Question

How do you find the maclaurin series of \[{{e}^{\sin x}}\] ?

Answer 1

Hint: To solve this question first we need to know the maclaurin series. In the process we first take the \[{{e}^{x}}\] series and replace \[x\] with \[\sin x\] so that we get a series which is required to get the answer .Simplify the series we got until we arrive at the answer.

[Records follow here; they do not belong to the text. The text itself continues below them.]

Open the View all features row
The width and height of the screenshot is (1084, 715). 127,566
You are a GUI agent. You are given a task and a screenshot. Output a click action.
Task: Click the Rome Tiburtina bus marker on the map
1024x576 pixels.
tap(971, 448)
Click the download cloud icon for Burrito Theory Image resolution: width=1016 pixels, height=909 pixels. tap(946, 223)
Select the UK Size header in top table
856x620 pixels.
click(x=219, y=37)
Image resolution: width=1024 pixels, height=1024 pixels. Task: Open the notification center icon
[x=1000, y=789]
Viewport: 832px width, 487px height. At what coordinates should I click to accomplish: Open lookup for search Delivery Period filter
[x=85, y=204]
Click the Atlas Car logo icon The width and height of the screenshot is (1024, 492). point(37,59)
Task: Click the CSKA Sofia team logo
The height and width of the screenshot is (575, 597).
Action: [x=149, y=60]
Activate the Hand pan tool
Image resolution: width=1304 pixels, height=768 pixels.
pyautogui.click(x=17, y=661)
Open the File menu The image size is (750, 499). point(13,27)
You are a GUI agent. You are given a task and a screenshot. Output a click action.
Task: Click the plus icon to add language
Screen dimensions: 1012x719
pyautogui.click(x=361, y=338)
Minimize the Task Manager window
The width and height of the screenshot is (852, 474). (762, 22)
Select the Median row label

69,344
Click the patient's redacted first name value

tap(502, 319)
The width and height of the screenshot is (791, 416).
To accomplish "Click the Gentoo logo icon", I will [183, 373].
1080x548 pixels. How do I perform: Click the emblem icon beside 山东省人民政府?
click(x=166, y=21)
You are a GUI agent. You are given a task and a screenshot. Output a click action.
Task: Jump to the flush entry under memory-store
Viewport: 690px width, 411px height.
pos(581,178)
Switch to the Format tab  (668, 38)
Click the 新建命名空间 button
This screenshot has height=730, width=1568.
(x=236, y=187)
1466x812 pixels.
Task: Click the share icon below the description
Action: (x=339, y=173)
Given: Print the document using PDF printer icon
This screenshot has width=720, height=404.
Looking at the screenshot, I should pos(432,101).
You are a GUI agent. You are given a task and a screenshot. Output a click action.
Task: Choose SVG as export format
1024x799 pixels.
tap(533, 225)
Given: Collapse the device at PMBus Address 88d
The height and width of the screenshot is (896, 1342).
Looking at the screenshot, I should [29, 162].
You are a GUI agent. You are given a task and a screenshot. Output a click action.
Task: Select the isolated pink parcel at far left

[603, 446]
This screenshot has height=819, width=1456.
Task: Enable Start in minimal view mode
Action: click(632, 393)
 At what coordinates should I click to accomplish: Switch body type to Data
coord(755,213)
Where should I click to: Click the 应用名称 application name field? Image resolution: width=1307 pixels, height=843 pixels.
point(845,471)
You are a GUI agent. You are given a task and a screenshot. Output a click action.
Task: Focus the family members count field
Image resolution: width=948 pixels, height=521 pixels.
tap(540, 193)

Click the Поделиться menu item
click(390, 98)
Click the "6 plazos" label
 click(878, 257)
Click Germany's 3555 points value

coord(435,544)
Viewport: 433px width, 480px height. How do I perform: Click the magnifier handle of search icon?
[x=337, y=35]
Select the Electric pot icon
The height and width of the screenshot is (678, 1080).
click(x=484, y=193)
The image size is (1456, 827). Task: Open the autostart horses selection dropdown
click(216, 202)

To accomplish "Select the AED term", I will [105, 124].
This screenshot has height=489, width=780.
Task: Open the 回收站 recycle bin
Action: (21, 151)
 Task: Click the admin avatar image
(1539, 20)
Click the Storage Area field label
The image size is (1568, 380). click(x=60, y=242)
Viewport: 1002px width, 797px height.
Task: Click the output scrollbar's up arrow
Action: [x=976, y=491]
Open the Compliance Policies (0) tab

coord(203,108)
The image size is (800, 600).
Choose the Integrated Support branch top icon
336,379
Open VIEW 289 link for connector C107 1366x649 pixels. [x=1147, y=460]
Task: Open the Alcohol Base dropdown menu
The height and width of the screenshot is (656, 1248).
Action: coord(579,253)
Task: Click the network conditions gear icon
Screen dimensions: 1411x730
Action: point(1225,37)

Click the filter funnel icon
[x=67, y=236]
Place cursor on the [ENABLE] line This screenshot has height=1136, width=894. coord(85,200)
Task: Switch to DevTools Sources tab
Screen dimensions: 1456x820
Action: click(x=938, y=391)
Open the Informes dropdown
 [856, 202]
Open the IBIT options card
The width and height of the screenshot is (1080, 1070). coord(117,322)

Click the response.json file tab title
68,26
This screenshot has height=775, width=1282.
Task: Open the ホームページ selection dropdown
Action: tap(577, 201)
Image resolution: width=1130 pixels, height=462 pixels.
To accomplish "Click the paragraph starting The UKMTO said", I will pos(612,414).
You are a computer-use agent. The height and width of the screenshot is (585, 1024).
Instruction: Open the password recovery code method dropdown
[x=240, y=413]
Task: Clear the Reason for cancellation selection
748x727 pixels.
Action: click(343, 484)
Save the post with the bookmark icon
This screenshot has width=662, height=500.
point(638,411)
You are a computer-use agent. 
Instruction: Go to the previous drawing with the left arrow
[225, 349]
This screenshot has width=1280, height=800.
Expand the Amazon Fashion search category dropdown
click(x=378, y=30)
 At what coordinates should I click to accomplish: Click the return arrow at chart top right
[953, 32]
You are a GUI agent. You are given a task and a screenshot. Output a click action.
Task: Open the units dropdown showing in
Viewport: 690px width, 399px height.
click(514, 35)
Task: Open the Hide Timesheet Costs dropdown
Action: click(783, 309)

Complete step by step answer:
First we should know about the Maclaurin series. It is derived from the Taylor series.
So, we should start with the taylor series.
We can write taylor expansion of function \[f\left( x \right)\] about \[x=a\] as
\[f\left( x \right)=\sum\limits_{n=0}^{\infty }{\dfrac{{{f}^{\left( n \right)}}\left( a \right)}{n!}}{{\left( x-a \right)}^{n}}\]
\[\Rightarrow f\left( a \right)+f'\left( a \right)\left( x-a \right)+\dfrac{f''\left( a \right)}{2!}{{\left( x-a \right)}^{2}}+\dfrac{f'''\left( a \right)}{3!}{{\left( x-a \right)}^{3}}+.....\]
If the function \[f\left( x \right)\] is about then it is called as Maclaurin Series
The Maclaurin series is given by
\[f\left( x \right)=\sum\limits_{n=0}^{\infty }{\dfrac{{{f}^{\left( n \right)}}\left( 0 \right)}{n!}}{{\left( x \right)}^{n}}\]
\[\Rightarrow f\left( 0 \right)+f'\left( 0 \right)x+\dfrac{f''\left( 0 \right)}{2!}{{\left( x \right)}^{2}}+\dfrac{f'''\left( 0 \right)}{3!}{{\left( x \right)}^{3}}+.....\]
So here we should use the maclaurin series formula to solve the question
First we take maclaurin series formula
\[f\left( x \right)=f\left( 0 \right)+f'\left( 0 \right)x+\dfrac{f''\left( 0 \right)}{2!}{{\left( x \right)}^{2}}+\dfrac{f'''\left( 0 \right)}{3!}{{\left( x \right)}^{3}}+.....\]
Let \[f\left( x \right)={{e}^{\sin x}}\]
Now we have to derive the maclaurin series using the formula
First we have to calculate the derivatives of the given \[f\left( x \right)\]
\[f\left( x \right)={{e}^{\sin x}}\]
\[f'\left( x \right)={{e}^{\sin x}}\cos x\]
\[f''\left( x \right)={{e}^{\sin x}}{{\cos }^{2}}x-{{e}^{\sin x}}\sin x\]
Now we have to write the maclaurin series
\[f\left( x \right)={{e}^{\sin x}}+x{{e}^{\sin x}}\cos x+\dfrac{1}{{{x}^{2}}}\left( {{e}^{\sin x}}{{\cos }^{2}}x-{{e}^{\sin x}}\sin x \right)\]
According to the maclaurin series formula we have to take 0 in place of x. so we are substituting the 0 in the above equation
\[\Rightarrow {{e}^{\sin \left( 0 \right)}}+x\cos \left( 0 \right){{e}^{\sin \left( 0 \right)}}+\dfrac{1}{2}{{x}^{2}}\left( {{\cos }^{2}}\left( 0 \right)-\cos \left( 0 \right)\sin \left( 0 \right) \right){{e}^{\sin \left( 0 \right)}}+....\]
As we already know the values of \[\sin 0\] and \[\cos 0\], and also we know the value of \[{{e}^{0}}\]
\[\sin 0=0\]
\[\cos 0=1\]
\[{{e}^{0}}=1\]
Using these we can rewrite the equation as
 \[\Rightarrow {{e}^{0}}+x{{e}^{0}}\times 1+\dfrac{1}{{{x}^{2}}}\left( {{e}^{0}}\times 1-{{e}^{0}}\times 0 \right)\]
From this we can write
\[\Rightarrow 1+x+\dfrac{{{x}^{2}}}{2}+.....\]

So the maclaurin series of \[{{e}^{\sin x}}\] is
\[{{e}^{\sin x}}=1+x+\dfrac{{{x}^{2}}}{2}+.....\]

Note: we have to make sure that we write the formula correctly as we will have a confusion between taylor and maclaurin series. We had done infinite series here as it is the most generalized method but we can also do it until the highest degree asked in the question.